When a line in the records contains the string "field", copy that line.

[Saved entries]
-.-.-

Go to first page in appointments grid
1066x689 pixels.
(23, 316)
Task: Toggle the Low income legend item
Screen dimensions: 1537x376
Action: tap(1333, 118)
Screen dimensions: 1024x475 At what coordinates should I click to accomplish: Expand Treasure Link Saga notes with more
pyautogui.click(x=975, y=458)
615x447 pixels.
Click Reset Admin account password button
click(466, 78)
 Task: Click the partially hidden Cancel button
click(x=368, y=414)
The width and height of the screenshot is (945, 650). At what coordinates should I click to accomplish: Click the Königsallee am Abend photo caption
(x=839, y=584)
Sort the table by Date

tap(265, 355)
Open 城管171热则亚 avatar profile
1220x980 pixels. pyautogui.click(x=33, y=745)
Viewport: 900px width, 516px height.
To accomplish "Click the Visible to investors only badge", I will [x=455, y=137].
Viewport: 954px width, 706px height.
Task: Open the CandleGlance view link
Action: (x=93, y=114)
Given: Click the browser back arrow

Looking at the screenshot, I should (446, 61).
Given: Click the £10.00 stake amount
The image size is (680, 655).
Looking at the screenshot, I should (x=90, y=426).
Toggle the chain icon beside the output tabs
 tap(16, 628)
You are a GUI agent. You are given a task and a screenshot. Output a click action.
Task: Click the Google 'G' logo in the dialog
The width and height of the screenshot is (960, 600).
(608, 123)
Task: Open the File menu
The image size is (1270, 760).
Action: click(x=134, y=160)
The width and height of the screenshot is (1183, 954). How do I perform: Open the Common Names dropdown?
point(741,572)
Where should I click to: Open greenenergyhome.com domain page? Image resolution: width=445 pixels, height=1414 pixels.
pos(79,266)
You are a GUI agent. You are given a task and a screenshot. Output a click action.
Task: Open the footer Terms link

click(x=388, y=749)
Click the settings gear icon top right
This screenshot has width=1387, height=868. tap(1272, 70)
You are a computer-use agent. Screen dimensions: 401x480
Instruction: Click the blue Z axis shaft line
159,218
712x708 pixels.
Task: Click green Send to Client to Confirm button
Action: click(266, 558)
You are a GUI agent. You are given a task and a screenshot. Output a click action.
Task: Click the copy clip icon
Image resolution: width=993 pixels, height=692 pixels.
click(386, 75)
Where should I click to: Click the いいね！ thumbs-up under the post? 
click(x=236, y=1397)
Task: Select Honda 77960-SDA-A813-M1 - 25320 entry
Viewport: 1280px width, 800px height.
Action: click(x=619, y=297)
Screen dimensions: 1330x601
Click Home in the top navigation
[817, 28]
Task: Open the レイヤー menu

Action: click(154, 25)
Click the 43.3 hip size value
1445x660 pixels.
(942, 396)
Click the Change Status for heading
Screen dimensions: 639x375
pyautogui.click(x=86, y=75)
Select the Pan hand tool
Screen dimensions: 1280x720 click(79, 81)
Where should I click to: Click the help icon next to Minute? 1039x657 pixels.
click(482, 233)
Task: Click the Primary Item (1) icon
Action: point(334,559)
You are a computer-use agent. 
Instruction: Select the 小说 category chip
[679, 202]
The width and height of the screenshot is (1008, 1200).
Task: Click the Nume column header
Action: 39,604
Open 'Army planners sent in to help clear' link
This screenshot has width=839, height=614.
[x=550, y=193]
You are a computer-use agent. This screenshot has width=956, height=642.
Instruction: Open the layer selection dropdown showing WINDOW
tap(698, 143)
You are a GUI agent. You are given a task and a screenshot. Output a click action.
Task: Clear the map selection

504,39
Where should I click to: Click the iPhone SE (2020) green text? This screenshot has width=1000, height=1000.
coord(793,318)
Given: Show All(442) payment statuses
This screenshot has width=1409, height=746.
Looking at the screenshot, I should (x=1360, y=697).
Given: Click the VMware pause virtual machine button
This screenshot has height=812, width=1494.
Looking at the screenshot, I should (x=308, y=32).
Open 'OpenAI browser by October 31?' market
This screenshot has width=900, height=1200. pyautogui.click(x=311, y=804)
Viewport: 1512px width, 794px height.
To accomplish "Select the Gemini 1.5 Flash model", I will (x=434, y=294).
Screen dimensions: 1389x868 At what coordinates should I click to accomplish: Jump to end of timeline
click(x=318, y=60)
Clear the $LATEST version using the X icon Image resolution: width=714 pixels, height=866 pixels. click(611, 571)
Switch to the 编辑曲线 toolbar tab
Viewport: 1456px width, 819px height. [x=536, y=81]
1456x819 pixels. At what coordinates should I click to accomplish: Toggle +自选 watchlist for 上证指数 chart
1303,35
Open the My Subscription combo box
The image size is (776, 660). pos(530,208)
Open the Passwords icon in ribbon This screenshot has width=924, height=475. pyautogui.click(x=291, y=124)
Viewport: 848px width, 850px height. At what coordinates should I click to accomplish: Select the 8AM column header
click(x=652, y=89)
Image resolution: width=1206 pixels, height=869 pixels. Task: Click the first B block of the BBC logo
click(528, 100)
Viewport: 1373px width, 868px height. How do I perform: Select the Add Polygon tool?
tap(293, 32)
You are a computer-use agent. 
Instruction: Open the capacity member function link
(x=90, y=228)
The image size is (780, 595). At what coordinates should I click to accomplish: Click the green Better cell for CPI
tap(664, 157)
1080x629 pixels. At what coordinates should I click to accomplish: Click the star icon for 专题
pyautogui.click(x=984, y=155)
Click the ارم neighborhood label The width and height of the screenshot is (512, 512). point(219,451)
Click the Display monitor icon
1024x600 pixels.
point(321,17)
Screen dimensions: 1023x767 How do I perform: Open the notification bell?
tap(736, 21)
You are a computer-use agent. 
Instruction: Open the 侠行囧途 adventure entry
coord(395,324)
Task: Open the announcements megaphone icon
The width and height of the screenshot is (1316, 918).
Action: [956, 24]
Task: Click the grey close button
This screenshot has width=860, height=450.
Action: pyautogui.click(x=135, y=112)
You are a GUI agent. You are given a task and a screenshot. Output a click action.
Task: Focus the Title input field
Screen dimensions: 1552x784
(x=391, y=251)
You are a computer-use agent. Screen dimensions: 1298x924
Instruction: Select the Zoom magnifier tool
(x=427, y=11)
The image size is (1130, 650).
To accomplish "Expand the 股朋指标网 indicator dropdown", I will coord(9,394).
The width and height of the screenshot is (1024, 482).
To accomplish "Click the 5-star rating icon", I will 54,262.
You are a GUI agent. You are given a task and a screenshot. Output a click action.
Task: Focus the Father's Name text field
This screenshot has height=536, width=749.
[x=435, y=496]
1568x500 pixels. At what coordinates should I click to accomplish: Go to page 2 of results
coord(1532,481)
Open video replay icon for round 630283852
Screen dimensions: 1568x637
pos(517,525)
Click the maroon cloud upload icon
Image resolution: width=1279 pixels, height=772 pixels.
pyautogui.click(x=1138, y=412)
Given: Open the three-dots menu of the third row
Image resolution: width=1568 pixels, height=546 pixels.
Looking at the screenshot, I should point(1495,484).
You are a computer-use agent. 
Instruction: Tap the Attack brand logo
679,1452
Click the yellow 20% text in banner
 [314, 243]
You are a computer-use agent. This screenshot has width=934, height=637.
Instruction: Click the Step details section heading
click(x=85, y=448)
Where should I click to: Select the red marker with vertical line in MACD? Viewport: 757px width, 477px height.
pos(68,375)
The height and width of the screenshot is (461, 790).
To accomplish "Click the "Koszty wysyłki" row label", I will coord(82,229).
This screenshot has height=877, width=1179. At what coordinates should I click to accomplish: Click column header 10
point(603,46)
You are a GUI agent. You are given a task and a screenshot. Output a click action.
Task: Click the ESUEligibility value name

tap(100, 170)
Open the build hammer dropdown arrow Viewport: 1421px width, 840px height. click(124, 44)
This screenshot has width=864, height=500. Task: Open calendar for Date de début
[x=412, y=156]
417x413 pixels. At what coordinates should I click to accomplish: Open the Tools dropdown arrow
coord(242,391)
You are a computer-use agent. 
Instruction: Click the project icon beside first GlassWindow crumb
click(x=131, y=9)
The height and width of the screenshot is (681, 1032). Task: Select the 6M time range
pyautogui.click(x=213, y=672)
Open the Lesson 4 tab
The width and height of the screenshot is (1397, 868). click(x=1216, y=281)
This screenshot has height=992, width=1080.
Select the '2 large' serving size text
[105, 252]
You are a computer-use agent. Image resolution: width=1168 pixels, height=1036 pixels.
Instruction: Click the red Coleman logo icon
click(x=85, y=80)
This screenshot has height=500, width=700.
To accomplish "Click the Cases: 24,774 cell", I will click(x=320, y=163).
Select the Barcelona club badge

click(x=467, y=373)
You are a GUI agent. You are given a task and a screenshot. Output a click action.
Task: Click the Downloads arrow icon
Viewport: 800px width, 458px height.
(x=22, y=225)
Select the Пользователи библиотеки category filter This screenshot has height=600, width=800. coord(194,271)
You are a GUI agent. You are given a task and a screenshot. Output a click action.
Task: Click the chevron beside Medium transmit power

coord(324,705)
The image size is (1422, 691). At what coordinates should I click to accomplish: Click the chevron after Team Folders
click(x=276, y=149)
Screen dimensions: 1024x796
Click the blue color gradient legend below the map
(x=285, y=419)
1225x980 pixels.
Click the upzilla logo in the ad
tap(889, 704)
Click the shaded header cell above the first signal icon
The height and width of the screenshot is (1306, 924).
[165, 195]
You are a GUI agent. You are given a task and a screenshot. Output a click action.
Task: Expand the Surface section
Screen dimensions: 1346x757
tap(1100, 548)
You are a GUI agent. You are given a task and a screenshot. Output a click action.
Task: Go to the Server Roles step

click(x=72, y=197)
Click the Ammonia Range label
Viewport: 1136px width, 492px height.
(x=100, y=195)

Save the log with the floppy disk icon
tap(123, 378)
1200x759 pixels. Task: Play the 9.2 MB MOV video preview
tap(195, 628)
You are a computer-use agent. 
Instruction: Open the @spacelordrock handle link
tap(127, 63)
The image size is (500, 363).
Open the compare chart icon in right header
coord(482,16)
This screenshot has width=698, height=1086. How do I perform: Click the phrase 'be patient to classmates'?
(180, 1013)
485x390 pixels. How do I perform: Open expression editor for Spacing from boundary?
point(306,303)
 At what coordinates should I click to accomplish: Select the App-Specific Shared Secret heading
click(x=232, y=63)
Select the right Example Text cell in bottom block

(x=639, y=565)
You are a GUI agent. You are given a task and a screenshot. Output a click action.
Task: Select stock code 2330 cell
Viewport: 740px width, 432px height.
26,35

-.-.-

## OUTPUT BELOW
Task: Focus the Title input field
Task: Focus the Father's Name text field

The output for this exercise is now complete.